* Text passage:
# Stainless steel sheet Metal working questions???



## fge

I just accepted a job after a down period. It is not my perfect choice in work but I cannot be choosy at this time and if done correctly this job will be profitable for us.

I am building 10 workstations with 3 sides and a desk top. The units will be 3' X 6' X 4' tall and I am purchasing 4' X 12' Stainless Steel 14 gauge sheets. The specs indicate 14 g Stainless to be laminated over 3/4" cabinet plywood. So the interior of the workstations will have a wilsonart laminate and the exterior will all be Stainless steel.

At the ends of each part the stainless steel will bend around the plywood as such: "U". So using angle iron I will build my own "brake" to make nice even bends.

My one issue will be cutting the Steel. Since they are 4X12 there will be an issue with cross cutting.

The way I want to cross cut is using our newly acquired Vertical Panel Router. If I am able to find a router bit that cuts metal, similar to bits for a Rotozip, I can cross cut with high accuracy.

I have considered maybe simply mounting my jigsaw to the Verticle Panel Router sled and use a fine metal cutting blade and let the sled make the cut very straight.

Then I have also considered mounting my circular saw to the Panel Router sled and using an abrasive blade. But that would mean some fairly moderate modifications to the Panel Router sled. I am thinking the jigsaw will mount very easy just using a few self tapper screws.

* Dataset entries:
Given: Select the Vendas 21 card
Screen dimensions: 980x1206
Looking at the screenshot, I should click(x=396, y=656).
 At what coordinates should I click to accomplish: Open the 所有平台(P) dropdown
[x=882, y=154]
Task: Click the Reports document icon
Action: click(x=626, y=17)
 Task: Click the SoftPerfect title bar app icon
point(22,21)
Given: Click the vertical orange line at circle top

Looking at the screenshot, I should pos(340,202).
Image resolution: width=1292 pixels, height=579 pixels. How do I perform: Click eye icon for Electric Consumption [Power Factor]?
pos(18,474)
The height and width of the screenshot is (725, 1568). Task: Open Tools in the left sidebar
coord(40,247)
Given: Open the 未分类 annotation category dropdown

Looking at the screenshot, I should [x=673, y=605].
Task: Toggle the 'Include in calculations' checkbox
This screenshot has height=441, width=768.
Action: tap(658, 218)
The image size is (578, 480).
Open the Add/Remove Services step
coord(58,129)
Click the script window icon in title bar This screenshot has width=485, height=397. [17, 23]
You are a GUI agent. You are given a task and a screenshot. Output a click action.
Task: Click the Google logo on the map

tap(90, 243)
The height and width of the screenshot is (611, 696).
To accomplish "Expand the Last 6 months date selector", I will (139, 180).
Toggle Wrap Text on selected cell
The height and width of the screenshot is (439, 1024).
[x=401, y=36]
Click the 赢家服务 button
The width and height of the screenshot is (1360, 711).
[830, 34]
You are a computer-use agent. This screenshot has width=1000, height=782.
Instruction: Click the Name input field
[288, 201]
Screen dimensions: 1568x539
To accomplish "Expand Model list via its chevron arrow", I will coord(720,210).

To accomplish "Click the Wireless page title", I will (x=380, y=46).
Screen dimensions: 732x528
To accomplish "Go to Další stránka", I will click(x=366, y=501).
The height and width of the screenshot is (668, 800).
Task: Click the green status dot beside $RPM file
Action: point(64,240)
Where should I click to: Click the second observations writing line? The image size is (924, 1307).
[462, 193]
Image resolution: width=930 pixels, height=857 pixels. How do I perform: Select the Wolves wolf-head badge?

* Task list:
(1) Rewrite the passage of the stainless steel post starting at "I just accepted" and ending at "be Stainless steel.", substituting "cubicles" for every "workstations".
(2) Extend the forum post about cutting stainless steel sheets, picking up after its last sentence.

* Task answers:
(1)
I just accepted a job after a down period. It is not my perfect choice in work but I cannot be choosy at this time and if done correctly this job will be profitable for us.

I am building 10 cubicles with 3 sides and a desk top. The units will be 3' X 6' X 4' tall and I am purchasing 4' X 12' Stainless Steel 14 gauge sheets. The specs indicate 14 g Stainless to be laminated over 3/4" cabinet plywood. So the interior of the cubicles will have a wilsonart laminate and the exterior will all be Stainless steel.

(2)
I don't have the funds available to buy any Shearing machinery and the initial draw will not be enough to outsource any shearing services so I hope to do all of my own cutting.


----------



## wiswood2

I was a sheet metal worker for 40 years and you better take a look at the 14 ga.ss be four you buy it and see what you are getting your self in to . there is no way you are going to bend it with a home made break out of angle iron .14 guage is a little under 1/8 in thick.I wish you luck.
Chuck


----------



## Charlie5791

The problem you're going to have with cutting it is that you need a thin blade and you have to cut fast. Any dilly dallying and you'll blue the stainless and you won't be able to just polish it out. I've cut it with an angle grinder and a thin abrasive wheel. You could *probably* find a thin wheel that'd fit a circular saw. A fine blade on a jig saw will probably work, but it will look like crap and you'll have a lot of cleaning up to do.

Keys are thin and fast.

You could also run this to a sheet metal shop and have them shear it and it would probably cost you less than buying an angle grinder and wheels 

AND you'd have a nice clean cut. Heck, get them to brake it for ya. Cheap and fast and you concentrate on what YOU do best and have the equipment for.

Adhering the stainless to plywood…. clean that stainless REAL well. Get any oil off of it and then rinse it and dry it and then wipe it all down with DNA or Isopropyl. Liquid nails makes a polyurethane adhesive version and that works great bonding stainless to wood. You could use Sika Flex or 3M 5200. You want a true poly adhesive. These are not gorilla glue. Oh and abrade the stainless with 60 or 80 grit.


----------



## fge

Thanks Chuck. Approx what thickness is 20 gauge? I am going to ask if 20 g can be used as 14 g seems over kill. This will be for the border patrol.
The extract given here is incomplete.